• Provided material:
········

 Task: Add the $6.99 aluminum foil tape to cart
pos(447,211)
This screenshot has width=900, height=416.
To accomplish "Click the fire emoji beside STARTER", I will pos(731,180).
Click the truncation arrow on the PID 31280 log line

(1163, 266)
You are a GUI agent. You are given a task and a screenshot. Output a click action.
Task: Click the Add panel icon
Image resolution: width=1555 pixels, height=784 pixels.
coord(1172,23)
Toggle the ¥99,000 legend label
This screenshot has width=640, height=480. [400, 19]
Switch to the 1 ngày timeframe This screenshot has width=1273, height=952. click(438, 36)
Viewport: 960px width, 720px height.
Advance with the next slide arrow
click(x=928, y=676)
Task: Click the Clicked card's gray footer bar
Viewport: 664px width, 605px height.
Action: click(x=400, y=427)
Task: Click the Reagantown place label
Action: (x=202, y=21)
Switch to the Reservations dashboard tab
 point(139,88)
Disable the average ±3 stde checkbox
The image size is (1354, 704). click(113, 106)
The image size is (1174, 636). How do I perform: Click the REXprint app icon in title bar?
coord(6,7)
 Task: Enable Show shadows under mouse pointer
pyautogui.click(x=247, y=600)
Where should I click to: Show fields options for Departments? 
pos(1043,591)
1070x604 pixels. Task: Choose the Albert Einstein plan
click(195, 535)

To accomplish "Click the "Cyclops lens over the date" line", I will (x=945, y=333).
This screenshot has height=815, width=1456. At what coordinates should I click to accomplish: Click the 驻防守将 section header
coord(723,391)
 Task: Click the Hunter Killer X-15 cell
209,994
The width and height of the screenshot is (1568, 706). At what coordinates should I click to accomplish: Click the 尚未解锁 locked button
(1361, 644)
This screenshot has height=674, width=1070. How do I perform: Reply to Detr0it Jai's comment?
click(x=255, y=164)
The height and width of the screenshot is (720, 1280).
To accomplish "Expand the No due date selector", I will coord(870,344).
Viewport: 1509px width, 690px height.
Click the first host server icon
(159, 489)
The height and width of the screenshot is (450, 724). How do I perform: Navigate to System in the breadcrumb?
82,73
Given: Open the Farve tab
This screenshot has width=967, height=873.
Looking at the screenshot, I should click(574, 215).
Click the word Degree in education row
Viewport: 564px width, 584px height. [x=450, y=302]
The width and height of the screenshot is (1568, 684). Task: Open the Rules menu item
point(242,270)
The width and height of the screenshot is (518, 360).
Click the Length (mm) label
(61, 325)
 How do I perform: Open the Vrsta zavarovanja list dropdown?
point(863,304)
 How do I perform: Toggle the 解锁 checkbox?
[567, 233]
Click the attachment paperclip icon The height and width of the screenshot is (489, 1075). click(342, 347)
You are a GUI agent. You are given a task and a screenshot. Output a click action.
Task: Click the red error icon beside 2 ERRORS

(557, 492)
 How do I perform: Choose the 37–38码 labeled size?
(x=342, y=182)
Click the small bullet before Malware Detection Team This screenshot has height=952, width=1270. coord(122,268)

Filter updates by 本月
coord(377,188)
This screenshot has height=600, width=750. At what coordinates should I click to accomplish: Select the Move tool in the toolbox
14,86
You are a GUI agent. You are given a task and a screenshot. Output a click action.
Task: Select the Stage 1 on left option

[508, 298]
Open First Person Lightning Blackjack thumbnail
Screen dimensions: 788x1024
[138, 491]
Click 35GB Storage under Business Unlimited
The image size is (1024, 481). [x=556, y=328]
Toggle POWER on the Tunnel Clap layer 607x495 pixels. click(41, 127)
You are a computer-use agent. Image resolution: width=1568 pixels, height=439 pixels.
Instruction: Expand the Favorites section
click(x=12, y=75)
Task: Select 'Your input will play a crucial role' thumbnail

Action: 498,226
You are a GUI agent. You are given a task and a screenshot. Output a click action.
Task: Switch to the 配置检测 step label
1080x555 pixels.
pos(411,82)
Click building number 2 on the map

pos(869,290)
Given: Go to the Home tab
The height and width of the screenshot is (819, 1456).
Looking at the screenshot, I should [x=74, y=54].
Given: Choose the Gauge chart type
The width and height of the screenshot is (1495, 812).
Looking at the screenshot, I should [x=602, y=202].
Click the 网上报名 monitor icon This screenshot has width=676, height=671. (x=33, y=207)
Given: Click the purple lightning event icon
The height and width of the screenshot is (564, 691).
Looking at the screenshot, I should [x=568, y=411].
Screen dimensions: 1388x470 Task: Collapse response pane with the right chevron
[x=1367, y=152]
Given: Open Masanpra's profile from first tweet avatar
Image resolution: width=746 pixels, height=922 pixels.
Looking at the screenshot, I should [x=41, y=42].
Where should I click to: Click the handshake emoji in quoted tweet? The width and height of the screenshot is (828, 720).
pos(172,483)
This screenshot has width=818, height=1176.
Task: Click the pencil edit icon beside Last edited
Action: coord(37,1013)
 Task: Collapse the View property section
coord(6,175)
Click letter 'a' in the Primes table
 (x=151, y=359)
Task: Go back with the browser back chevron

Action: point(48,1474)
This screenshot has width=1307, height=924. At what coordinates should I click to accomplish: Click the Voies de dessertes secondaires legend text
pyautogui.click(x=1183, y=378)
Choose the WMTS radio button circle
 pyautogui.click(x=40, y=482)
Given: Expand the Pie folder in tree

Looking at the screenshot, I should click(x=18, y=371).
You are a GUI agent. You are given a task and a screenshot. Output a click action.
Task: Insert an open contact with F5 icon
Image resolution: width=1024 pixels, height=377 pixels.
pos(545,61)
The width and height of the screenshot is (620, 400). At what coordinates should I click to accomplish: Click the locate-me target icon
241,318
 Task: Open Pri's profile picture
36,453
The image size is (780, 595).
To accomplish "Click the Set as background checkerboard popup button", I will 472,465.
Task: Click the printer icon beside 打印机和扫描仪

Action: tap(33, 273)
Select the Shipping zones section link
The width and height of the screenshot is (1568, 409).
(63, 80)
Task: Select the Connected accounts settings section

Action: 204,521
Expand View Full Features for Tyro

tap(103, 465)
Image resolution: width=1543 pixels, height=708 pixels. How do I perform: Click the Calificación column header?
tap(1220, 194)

········

• Activity:
Reproduce all of the records exactly.

• Answer:
 Task: Add the $6.99 aluminum foil tape to cart
pos(447,211)
This screenshot has width=900, height=416.
To accomplish "Click the fire emoji beside STARTER", I will pos(731,180).
Click the truncation arrow on the PID 31280 log line

(1163, 266)
You are a GUI agent. You are given a task and a screenshot. Output a click action.
Task: Click the Add panel icon
Image resolution: width=1555 pixels, height=784 pixels.
coord(1172,23)
Toggle the ¥99,000 legend label
This screenshot has width=640, height=480. [400, 19]
Switch to the 1 ngày timeframe This screenshot has width=1273, height=952. click(438, 36)
Viewport: 960px width, 720px height.
Advance with the next slide arrow
click(x=928, y=676)
Task: Click the Clicked card's gray footer bar
Viewport: 664px width, 605px height.
Action: click(x=400, y=427)
Task: Click the Reagantown place label
Action: (x=202, y=21)
Switch to the Reservations dashboard tab
 point(139,88)
Disable the average ±3 stde checkbox
The image size is (1354, 704). click(113, 106)
The image size is (1174, 636). How do I perform: Click the REXprint app icon in title bar?
coord(6,7)
 Task: Enable Show shadows under mouse pointer
pyautogui.click(x=247, y=600)
Where should I click to: Show fields options for Departments? 
pos(1043,591)
1070x604 pixels. Task: Choose the Albert Einstein plan
click(195, 535)

To accomplish "Click the "Cyclops lens over the date" line", I will (x=945, y=333).
This screenshot has height=815, width=1456. At what coordinates should I click to accomplish: Click the 驻防守将 section header
coord(723,391)
 Task: Click the Hunter Killer X-15 cell
209,994
The width and height of the screenshot is (1568, 706). At what coordinates should I click to accomplish: Click the 尚未解锁 locked button
(1361, 644)
This screenshot has height=674, width=1070. How do I perform: Reply to Detr0it Jai's comment?
click(x=255, y=164)
The height and width of the screenshot is (720, 1280).
To accomplish "Expand the No due date selector", I will coord(870,344).
Viewport: 1509px width, 690px height.
Click the first host server icon
(159, 489)
The height and width of the screenshot is (450, 724). How do I perform: Navigate to System in the breadcrumb?
82,73
Given: Open the Farve tab
This screenshot has width=967, height=873.
Looking at the screenshot, I should click(574, 215).
Click the word Degree in education row
Viewport: 564px width, 584px height. [x=450, y=302]
The width and height of the screenshot is (1568, 684). Task: Open the Rules menu item
point(242,270)
The width and height of the screenshot is (518, 360).
Click the Length (mm) label
(61, 325)
 How do I perform: Open the Vrsta zavarovanja list dropdown?
point(863,304)
 How do I perform: Toggle the 解锁 checkbox?
[567, 233]
Click the attachment paperclip icon The height and width of the screenshot is (489, 1075). click(342, 347)
You are a GUI agent. You are given a task and a screenshot. Output a click action.
Task: Click the red error icon beside 2 ERRORS

(557, 492)
 How do I perform: Choose the 37–38码 labeled size?
(x=342, y=182)
Click the small bullet before Malware Detection Team This screenshot has height=952, width=1270. coord(122,268)

Filter updates by 本月
coord(377,188)
This screenshot has height=600, width=750. At what coordinates should I click to accomplish: Select the Move tool in the toolbox
14,86
You are a GUI agent. You are given a task and a screenshot. Output a click action.
Task: Select the Stage 1 on left option

[508, 298]
Open First Person Lightning Blackjack thumbnail
Screen dimensions: 788x1024
[138, 491]
Click 35GB Storage under Business Unlimited
The image size is (1024, 481). [x=556, y=328]
Toggle POWER on the Tunnel Clap layer 607x495 pixels. click(41, 127)
You are a computer-use agent. Image resolution: width=1568 pixels, height=439 pixels.
Instruction: Expand the Favorites section
click(x=12, y=75)
Task: Select 'Your input will play a crucial role' thumbnail

Action: 498,226
You are a GUI agent. You are given a task and a screenshot. Output a click action.
Task: Switch to the 配置检测 step label
1080x555 pixels.
pos(411,82)
Click building number 2 on the map

pos(869,290)
Given: Go to the Home tab
The height and width of the screenshot is (819, 1456).
Looking at the screenshot, I should [x=74, y=54].
Given: Choose the Gauge chart type
The width and height of the screenshot is (1495, 812).
Looking at the screenshot, I should [x=602, y=202].
Click the 网上报名 monitor icon This screenshot has width=676, height=671. (x=33, y=207)
Given: Click the purple lightning event icon
The height and width of the screenshot is (564, 691).
Looking at the screenshot, I should [x=568, y=411].
Screen dimensions: 1388x470 Task: Collapse response pane with the right chevron
[x=1367, y=152]
Given: Open Masanpra's profile from first tweet avatar
Image resolution: width=746 pixels, height=922 pixels.
Looking at the screenshot, I should [x=41, y=42].
Where should I click to: Click the handshake emoji in quoted tweet? The width and height of the screenshot is (828, 720).
pos(172,483)
This screenshot has width=818, height=1176.
Task: Click the pencil edit icon beside Last edited
Action: coord(37,1013)
 Task: Collapse the View property section
coord(6,175)
Click letter 'a' in the Primes table
 (x=151, y=359)
Task: Go back with the browser back chevron

Action: point(48,1474)
This screenshot has width=1307, height=924. At what coordinates should I click to accomplish: Click the Voies de dessertes secondaires legend text
pyautogui.click(x=1183, y=378)
Choose the WMTS radio button circle
 pyautogui.click(x=40, y=482)
Given: Expand the Pie folder in tree

Looking at the screenshot, I should click(x=18, y=371).
You are a GUI agent. You are given a task and a screenshot. Output a click action.
Task: Insert an open contact with F5 icon
Image resolution: width=1024 pixels, height=377 pixels.
pos(545,61)
The width and height of the screenshot is (620, 400). At what coordinates should I click to accomplish: Click the locate-me target icon
241,318
 Task: Open Pri's profile picture
36,453
The image size is (780, 595).
To accomplish "Click the Set as background checkerboard popup button", I will 472,465.
Task: Click the printer icon beside 打印机和扫描仪

Action: tap(33, 273)
Select the Shipping zones section link
The width and height of the screenshot is (1568, 409).
(63, 80)
Task: Select the Connected accounts settings section

Action: 204,521
Expand View Full Features for Tyro

tap(103, 465)
Image resolution: width=1543 pixels, height=708 pixels. How do I perform: Click the Calificación column header?
tap(1220, 194)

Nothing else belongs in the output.